▶ [SUPPLIED RECORDS]:
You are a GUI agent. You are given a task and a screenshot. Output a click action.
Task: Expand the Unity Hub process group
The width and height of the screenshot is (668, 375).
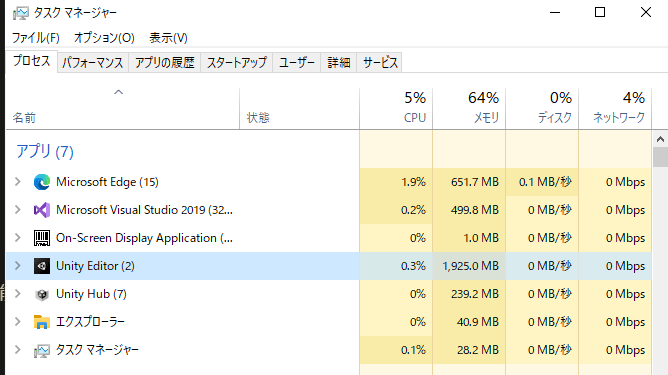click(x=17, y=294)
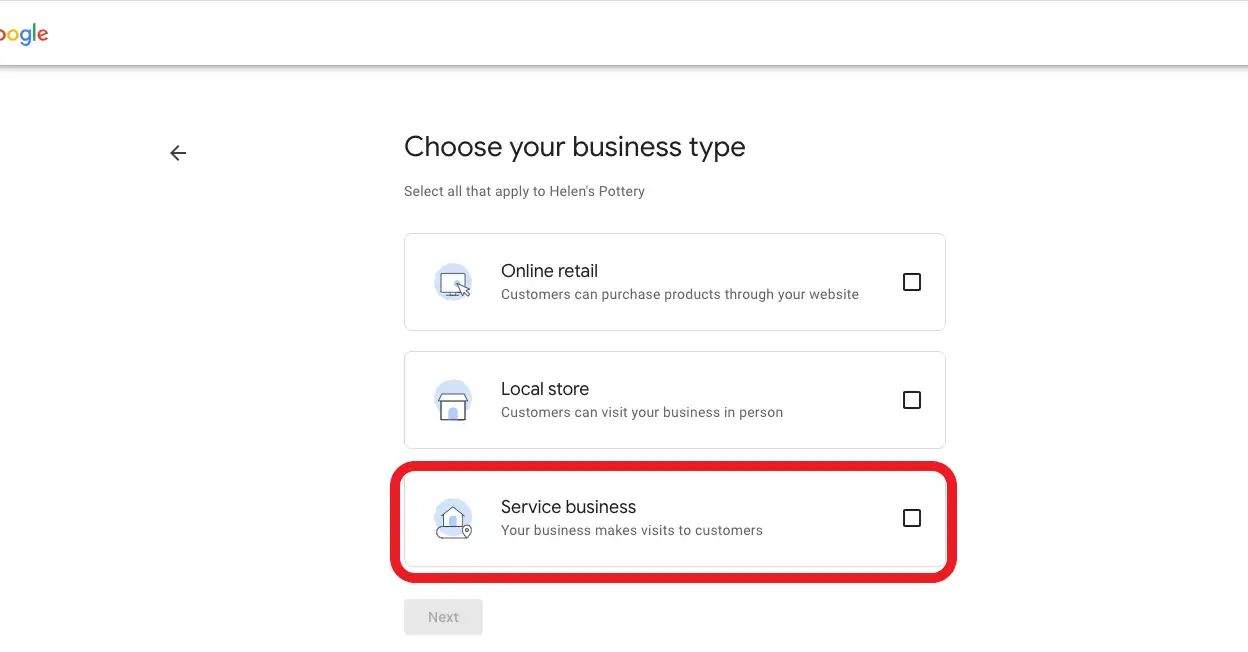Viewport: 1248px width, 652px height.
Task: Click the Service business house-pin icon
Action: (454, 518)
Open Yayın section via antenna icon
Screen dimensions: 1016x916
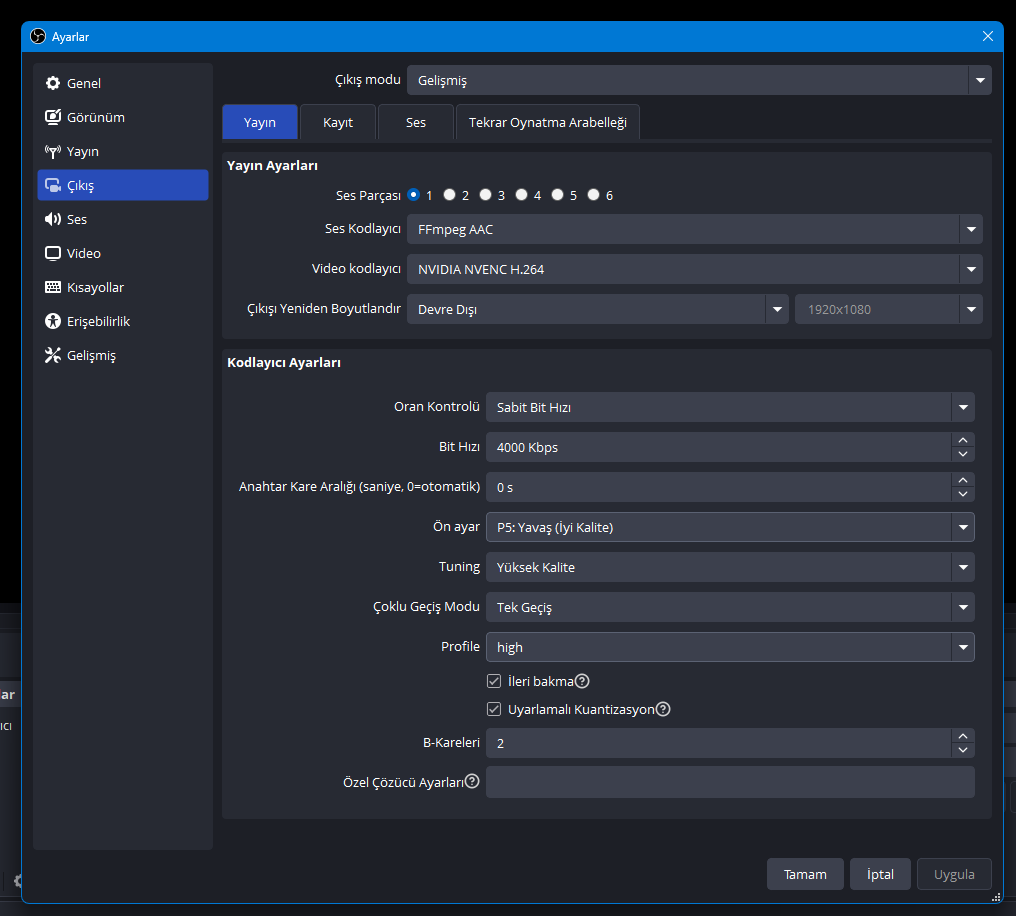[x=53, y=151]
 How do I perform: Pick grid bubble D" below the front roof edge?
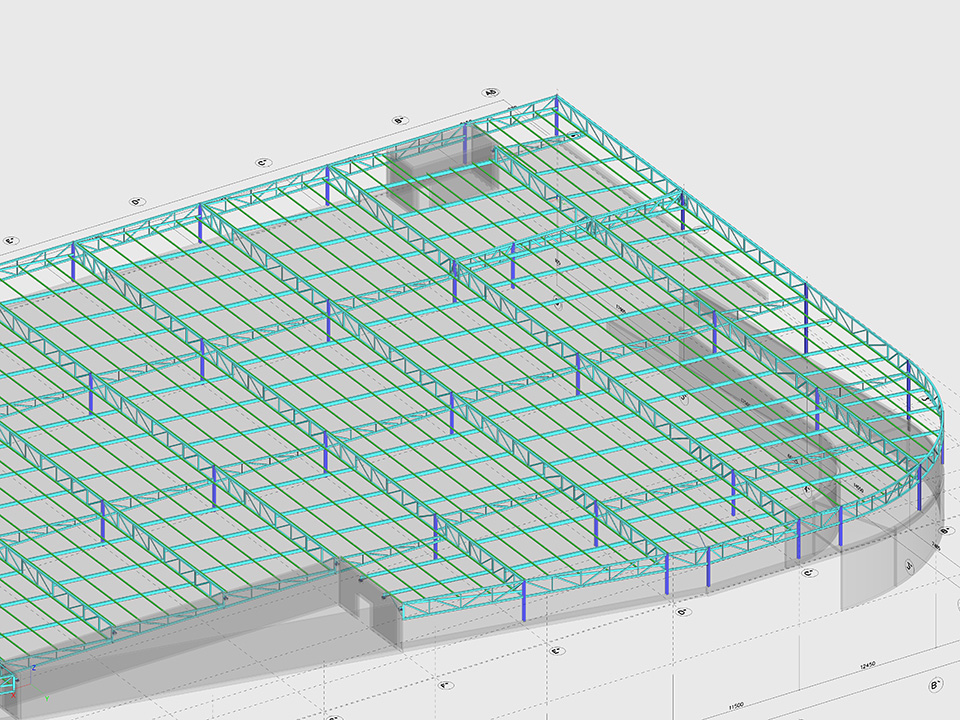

* * *

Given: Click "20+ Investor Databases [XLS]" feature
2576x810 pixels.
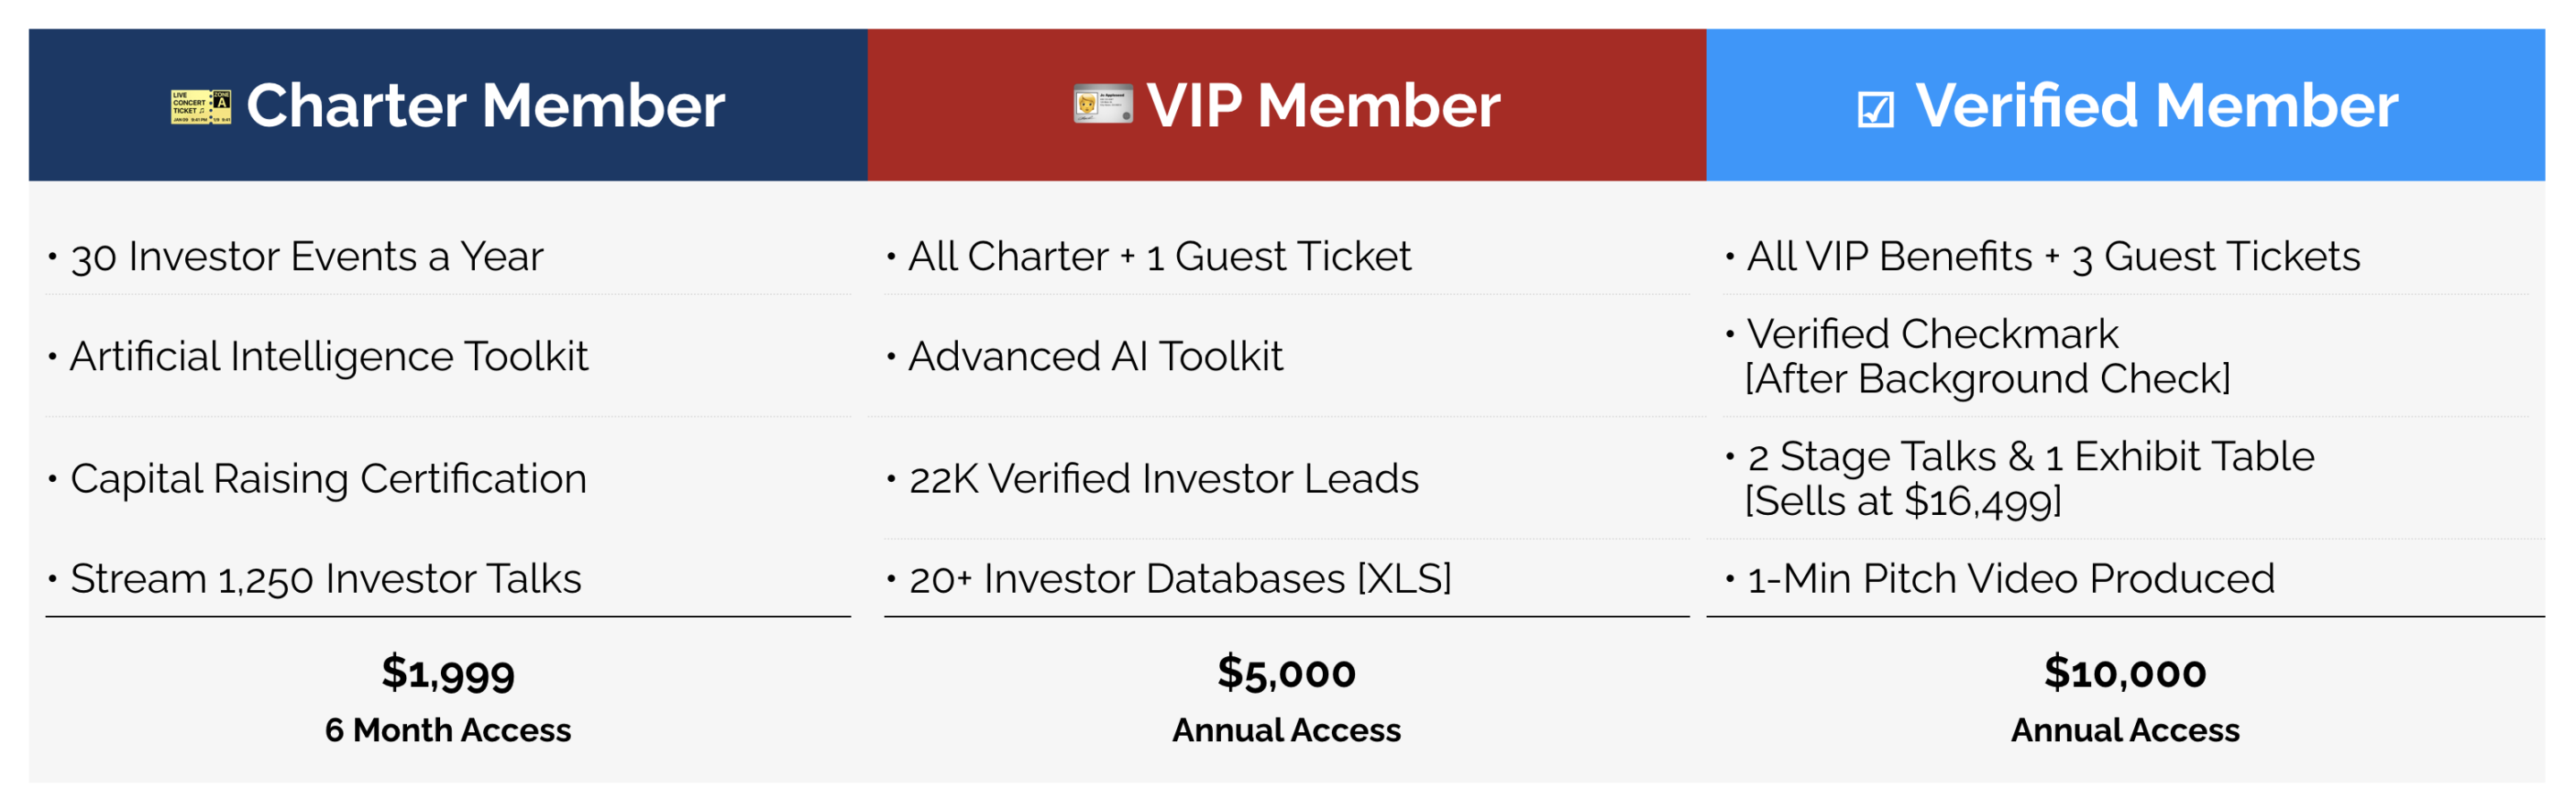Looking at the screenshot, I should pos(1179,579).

--

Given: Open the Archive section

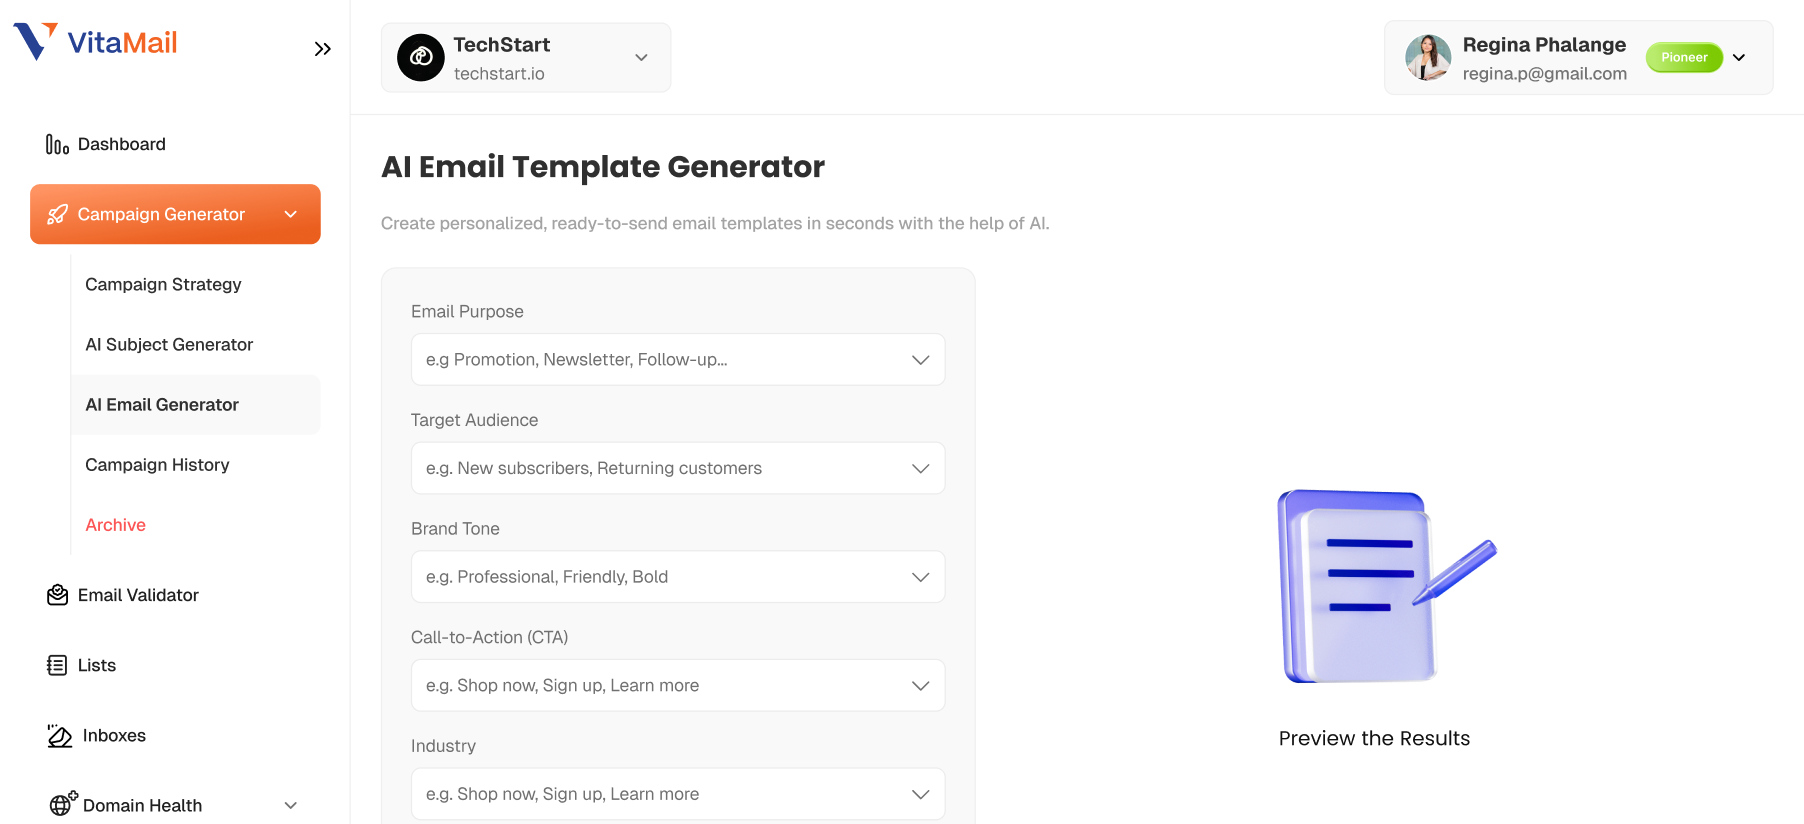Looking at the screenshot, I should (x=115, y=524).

▶ [WORK TO COMPLETE]: From the listing, extract the lines from the line with "You are a GUI" up to and including the line with "How do I perform: Pick", and reproduce them without alteration. Omit the pictures from your answer.

▶ [RESPONSE TO THIS TASK]:
You are a GUI agent. You are given a task and a screenshot. Output a click action.
Task: Expand the Unity Hub process group
The width and height of the screenshot is (668, 375).
click(x=17, y=294)
Viewport: 1248px width, 652px height.
Task: Click the Service business house-pin icon
Action: (454, 518)
Open Yayın section via antenna icon
Screen dimensions: 1016x916
[x=53, y=151]
 How do I perform: Pick grid bubble D" below the front roof edge?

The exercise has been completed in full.